Просветов в ней категорически не наблюдалось. Расстояние между нами и машиной коллег сокращалось. Нам было уже отлично видно, как она, перекосившись набок, выбралась из колеи и… растворилась в чаще? Нет, мне на миг почудился отблеск асфальта среди переплетения ветвей. И, похоже, не только мне.

— Там шоссе! — охнул Патрик и дёрнул рычагом коробки передач, прибавляя скорости.

— Здесь, что ли, они поворачивали? — Вездеход остановился кривовато, и наш ирландский знаток колдовства почёл за лучшее вытянуть рукоятку стояночного тормоза.

— Ага, похоже. Вот и колея разбита.

— Они одни так не разбросали б. Здесь часто ездят.

— А дорога-то где ж? Дороги не было.

Мы выбрались из автомобиля, озираясь. Бедолага вампир приподнялся с носилок.

— Приехали?

— Нет, нет, полежи ещё. Задержка образовалась.

Тот опустил голову, вновь закутался (в плед? в крылья?), прикрыл глаза, не интересуясь окружающим.

Старый ельник — мрачное место. Мёртвое. Под ногами — толстенный рыжий ковёр опавшей хвои, громко хрустящий при каждом движении. Тёмные, почти чёрные густые лапы где-то высоко над головой смыкаются непроницаемым пологом, оставляя внизу грубые шершавые стволы с торчащими голыми прутьями отмерших без солнца ветвей. Серая шелушащаяся кора покрыта болезненно-бледными пятнами мха и свисающими космами перепутанных клубков лишайника.

Неприятное место. Жутковатое. Если уж зашёл у нас разговор о нечисти, то где для неё самое подходящее жильё, коли не тут? Кинодекоратор, озабоченный постановкой сказки с лесными ужасами, уписался б от радости, узрев эту чащобу, и немедленно побежал бы за бензопилой — расчищать место под избу на курьих ногах или языческое капище, смотря что по сценарию положено.

Прямо напротив места, где повернула неведомо куда шедшая перед нами машина, стояла особо гигантская ель. Не ель, а Ель. Жирным шрифтом и с большой буквы.

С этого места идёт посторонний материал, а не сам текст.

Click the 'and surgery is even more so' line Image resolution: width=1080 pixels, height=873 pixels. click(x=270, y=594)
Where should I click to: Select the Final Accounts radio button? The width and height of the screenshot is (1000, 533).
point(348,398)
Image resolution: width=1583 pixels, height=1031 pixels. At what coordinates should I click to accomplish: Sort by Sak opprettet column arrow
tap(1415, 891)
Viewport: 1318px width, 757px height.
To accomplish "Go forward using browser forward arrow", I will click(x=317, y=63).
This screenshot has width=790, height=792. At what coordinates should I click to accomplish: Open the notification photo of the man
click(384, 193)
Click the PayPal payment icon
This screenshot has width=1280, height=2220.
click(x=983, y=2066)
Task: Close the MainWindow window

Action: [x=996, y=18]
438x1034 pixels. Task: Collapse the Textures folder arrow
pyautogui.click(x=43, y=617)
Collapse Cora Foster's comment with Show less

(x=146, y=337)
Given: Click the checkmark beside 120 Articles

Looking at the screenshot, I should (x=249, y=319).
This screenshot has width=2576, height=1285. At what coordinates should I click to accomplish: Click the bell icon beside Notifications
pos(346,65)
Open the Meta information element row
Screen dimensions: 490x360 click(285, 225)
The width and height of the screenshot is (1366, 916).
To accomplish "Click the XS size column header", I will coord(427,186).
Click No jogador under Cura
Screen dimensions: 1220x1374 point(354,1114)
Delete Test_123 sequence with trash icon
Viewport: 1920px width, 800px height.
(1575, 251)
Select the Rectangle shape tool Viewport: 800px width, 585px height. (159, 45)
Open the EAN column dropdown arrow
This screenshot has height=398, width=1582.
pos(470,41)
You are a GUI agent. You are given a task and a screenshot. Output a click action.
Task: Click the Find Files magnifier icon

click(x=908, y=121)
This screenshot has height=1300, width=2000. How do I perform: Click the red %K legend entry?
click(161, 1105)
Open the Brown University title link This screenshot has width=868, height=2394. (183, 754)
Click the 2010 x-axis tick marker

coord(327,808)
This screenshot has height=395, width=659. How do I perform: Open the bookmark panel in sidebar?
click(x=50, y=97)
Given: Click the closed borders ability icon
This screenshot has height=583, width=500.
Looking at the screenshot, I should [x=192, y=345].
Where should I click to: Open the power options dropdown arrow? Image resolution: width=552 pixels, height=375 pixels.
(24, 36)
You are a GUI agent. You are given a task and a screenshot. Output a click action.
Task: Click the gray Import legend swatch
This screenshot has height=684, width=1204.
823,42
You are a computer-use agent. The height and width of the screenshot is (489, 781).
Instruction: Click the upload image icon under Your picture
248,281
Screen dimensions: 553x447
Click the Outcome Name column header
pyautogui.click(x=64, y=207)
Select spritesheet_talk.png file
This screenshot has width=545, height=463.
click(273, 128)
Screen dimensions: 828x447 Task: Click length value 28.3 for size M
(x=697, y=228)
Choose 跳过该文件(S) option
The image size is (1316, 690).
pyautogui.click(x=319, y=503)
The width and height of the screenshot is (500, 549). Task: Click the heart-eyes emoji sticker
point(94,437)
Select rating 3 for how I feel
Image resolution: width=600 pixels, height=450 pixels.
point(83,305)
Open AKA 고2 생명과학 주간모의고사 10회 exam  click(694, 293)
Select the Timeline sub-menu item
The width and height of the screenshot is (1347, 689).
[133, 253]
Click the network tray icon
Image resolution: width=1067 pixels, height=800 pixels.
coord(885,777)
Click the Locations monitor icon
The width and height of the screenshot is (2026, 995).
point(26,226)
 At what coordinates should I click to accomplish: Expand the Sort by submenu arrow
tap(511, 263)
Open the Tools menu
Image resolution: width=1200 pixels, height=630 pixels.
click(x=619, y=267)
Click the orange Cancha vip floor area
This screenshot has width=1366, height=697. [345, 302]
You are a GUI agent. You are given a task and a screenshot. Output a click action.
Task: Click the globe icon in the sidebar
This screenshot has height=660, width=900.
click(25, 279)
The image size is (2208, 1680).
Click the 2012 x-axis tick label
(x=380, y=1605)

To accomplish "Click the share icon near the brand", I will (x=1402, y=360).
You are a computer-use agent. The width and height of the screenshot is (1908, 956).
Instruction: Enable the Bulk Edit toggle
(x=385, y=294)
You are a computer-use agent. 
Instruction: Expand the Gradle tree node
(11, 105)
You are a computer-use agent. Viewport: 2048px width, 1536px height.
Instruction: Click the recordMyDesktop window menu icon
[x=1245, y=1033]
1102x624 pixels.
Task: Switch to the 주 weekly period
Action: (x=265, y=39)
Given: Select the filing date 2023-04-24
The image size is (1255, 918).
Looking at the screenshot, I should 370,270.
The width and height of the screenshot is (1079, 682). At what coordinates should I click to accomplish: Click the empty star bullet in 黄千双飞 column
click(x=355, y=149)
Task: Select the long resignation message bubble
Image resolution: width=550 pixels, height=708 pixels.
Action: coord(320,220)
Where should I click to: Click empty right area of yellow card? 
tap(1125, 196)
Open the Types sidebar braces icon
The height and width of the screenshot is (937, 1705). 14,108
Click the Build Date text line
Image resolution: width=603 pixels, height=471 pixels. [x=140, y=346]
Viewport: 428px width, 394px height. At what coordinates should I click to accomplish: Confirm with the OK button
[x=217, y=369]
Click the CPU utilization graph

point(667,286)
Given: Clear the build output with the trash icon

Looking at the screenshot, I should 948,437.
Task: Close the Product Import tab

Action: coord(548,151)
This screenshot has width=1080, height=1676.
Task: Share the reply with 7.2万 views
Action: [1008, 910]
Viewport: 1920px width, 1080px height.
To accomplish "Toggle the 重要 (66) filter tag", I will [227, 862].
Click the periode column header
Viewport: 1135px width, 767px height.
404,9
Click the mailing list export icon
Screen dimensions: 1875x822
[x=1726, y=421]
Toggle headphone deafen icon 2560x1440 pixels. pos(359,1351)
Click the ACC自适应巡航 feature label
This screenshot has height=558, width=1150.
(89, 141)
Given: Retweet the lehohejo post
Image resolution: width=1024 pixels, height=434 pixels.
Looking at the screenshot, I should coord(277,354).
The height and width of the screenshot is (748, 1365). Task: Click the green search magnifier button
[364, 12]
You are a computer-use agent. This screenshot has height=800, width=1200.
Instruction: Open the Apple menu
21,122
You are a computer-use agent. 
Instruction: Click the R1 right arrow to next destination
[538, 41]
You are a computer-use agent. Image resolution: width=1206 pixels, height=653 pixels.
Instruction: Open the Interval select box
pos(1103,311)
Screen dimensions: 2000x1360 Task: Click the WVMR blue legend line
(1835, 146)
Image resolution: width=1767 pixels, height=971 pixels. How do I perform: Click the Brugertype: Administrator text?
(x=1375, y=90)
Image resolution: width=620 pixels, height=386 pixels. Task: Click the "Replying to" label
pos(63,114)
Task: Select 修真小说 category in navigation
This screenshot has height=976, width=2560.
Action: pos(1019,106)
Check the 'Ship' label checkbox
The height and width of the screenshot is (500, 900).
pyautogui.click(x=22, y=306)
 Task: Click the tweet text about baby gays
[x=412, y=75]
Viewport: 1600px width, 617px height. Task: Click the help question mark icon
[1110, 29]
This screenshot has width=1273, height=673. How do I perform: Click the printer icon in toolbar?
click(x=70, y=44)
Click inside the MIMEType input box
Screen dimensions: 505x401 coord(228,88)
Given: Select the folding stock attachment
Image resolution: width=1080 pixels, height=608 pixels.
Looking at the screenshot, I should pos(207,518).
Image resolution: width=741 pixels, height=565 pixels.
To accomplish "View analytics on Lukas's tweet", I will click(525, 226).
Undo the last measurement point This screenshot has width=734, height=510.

Такого колосса не приходилось видеть даже на главной площади столицы моей родины перед Рождеством, а туда праздничное дерево пёрли на прицепе для перевозки межконтинентальных баллистических ракет.

Да, то была ёлочка! Но этой, что красовалась сейчас перед нами, она в подмётки не годилась. Должно быть, мы созерцали патриарха и главу рода всех елей во всех мирах. Ежели её срезать — на пне Патрик вполне сможет демонстрировать фигурное вождение вездехода. В отличие от соседних, её нижние ветви не отмерли от старости и колоссальным тёмным шатром покрывали изрядное пространство. Сколь высоко вздымалась вершина, нам не удалось рассмотреть. Не удивлюсь, если она царапала своим концом ночной спутник этого мира, когда тот всходил над лесом. Свисавшие из седой от старости хвои шишки изумляли своими размерами.

— Может, они там? — робко вымолвил Патрик.